▼▼▼

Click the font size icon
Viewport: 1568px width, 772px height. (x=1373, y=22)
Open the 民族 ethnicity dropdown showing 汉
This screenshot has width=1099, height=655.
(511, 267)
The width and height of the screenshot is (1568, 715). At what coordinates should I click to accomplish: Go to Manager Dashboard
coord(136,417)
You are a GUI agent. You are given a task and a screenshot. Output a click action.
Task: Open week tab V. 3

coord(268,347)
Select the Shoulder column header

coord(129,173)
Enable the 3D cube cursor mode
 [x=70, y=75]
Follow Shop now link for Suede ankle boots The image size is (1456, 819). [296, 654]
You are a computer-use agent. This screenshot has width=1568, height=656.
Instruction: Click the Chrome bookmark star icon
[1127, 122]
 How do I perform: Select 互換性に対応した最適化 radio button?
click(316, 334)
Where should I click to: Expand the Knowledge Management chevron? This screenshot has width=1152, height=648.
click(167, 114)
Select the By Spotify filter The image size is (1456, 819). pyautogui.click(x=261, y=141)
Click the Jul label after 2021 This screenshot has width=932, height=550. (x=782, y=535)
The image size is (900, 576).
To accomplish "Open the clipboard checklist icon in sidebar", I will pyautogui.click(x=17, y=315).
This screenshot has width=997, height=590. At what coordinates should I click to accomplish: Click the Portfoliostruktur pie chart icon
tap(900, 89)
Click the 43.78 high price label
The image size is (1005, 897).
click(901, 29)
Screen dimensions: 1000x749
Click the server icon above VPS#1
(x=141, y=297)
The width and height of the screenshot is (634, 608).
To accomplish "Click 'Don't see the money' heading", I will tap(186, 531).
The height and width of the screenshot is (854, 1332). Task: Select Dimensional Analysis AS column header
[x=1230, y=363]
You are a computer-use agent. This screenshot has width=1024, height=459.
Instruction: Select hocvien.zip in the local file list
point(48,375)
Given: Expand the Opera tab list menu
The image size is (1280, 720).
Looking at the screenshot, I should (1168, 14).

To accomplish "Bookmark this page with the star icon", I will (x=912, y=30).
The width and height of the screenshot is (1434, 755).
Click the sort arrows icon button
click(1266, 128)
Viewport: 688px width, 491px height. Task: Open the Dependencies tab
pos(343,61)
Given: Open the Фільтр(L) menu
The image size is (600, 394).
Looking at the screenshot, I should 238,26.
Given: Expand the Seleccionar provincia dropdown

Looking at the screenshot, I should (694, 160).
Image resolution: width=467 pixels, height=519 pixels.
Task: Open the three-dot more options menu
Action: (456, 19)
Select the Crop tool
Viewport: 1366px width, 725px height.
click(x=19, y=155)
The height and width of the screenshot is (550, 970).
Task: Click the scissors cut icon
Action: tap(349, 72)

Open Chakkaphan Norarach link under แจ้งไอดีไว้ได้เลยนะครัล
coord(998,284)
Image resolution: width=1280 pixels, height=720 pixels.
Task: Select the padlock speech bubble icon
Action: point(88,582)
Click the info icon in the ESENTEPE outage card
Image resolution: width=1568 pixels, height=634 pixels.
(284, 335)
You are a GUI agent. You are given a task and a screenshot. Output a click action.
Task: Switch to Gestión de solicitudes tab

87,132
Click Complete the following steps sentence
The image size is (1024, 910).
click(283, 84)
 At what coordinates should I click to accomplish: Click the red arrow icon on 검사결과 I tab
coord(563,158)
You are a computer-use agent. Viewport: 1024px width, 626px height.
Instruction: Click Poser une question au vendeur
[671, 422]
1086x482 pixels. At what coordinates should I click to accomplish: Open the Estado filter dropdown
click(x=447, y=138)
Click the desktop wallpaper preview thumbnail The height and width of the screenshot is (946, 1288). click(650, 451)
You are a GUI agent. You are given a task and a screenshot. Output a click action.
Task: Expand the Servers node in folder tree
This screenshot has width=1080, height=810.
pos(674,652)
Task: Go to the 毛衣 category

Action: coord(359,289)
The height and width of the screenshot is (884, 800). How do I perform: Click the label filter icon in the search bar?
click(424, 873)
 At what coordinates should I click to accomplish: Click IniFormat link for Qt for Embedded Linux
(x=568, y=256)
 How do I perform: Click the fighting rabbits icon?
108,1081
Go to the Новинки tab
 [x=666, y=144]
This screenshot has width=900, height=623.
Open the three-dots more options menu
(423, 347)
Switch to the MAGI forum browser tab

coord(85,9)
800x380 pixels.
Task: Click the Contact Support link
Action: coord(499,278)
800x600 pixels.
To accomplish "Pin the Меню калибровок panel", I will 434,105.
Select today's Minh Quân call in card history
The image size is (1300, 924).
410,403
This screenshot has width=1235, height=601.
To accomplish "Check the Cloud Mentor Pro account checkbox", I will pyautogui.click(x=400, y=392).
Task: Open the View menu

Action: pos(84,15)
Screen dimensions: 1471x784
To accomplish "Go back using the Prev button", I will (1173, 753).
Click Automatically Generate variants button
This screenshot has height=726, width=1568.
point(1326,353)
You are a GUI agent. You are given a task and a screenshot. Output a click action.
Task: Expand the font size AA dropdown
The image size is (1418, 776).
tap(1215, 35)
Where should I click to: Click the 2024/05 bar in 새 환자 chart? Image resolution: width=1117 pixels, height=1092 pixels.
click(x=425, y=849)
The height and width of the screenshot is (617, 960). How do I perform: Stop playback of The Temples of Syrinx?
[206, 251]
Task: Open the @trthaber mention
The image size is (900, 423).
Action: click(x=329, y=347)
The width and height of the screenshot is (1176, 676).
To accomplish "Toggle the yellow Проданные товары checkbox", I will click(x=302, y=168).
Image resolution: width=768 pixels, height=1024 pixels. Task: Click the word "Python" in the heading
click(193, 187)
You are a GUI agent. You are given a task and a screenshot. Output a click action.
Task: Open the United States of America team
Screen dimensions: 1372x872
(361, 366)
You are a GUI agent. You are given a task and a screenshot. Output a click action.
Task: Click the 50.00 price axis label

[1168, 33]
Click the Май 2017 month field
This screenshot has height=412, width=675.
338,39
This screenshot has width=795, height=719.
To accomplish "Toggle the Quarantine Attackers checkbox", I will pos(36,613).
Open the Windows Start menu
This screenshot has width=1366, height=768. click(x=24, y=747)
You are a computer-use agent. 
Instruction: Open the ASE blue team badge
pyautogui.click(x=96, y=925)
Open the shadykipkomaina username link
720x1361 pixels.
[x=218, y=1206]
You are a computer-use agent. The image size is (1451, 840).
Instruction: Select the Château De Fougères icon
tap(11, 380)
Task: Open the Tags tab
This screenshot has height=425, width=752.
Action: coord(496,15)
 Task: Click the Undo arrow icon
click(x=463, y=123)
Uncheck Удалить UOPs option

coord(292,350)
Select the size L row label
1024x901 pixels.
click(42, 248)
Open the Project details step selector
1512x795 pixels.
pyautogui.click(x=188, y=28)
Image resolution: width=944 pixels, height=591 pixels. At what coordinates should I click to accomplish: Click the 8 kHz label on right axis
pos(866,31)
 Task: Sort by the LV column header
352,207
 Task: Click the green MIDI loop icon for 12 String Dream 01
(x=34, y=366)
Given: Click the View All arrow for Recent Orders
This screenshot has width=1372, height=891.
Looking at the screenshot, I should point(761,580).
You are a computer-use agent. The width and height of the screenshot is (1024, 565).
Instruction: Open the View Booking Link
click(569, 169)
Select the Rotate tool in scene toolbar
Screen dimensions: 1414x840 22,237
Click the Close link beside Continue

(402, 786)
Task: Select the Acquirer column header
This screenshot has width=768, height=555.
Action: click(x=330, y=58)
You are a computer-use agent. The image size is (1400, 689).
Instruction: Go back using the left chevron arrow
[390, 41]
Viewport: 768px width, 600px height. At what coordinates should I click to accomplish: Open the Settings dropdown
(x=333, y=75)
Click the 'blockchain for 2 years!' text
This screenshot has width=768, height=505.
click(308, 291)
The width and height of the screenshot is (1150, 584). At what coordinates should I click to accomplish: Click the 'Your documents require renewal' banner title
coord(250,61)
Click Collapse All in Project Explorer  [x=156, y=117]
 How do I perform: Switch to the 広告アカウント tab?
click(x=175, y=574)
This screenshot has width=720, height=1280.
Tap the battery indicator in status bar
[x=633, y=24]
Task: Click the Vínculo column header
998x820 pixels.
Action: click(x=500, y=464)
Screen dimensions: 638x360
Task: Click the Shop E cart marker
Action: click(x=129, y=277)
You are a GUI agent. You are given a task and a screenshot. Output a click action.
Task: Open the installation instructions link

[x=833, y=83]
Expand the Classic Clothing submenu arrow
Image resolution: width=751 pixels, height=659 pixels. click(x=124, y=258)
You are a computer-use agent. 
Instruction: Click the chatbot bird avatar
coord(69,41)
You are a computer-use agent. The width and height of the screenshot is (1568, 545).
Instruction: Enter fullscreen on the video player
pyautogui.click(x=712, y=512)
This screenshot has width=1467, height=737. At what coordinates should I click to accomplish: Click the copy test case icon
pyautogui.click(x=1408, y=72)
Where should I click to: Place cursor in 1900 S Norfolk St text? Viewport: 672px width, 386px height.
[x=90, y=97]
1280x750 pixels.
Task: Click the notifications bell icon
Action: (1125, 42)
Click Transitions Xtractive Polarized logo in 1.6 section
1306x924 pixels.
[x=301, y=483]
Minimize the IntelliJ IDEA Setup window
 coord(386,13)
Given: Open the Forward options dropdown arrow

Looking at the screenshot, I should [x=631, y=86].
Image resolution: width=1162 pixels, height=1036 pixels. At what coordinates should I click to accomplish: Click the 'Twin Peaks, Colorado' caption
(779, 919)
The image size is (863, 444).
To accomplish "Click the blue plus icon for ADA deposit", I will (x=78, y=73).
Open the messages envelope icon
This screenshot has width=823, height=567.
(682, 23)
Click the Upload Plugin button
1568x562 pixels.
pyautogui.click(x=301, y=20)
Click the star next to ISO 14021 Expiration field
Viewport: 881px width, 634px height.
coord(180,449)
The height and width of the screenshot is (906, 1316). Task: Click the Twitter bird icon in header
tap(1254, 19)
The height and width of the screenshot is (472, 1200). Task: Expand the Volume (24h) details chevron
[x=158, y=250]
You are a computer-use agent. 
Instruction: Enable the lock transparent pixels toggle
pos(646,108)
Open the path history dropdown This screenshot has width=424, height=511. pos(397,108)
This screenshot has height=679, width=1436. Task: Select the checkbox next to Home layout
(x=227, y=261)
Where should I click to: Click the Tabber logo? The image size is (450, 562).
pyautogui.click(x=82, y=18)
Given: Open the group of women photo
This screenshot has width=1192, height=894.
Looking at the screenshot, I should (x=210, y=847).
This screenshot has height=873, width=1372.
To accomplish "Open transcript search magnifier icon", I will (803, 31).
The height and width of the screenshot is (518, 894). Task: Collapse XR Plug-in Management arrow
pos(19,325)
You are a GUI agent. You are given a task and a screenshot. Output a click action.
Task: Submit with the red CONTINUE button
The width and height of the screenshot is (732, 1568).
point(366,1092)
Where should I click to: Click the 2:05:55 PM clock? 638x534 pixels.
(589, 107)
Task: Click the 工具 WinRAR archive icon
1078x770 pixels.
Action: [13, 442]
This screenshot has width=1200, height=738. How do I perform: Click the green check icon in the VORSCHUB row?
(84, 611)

▲▲▲

* **Exercise goal**: Wherever "computer" appears in the listing, report the line it is on.

* **Completed exercise**:
You are a computer-use agent. This screenshot has width=1568, height=656.
You are a computer-use agent. This screenshot has width=1024, height=459.
You are a computer-use agent. Viewport: 1024px width, 626px height.
You are a computer-use agent. 
You are a computer-use agent. The image size is (1451, 840).
You are a computer-use agent. The width and height of the screenshot is (1024, 565).
You are a computer-use agent. The image size is (1400, 689).
You are a computer-use agent. 
You are a computer-use agent. The width and height of the screenshot is (1568, 545).
You are a computer-use agent. 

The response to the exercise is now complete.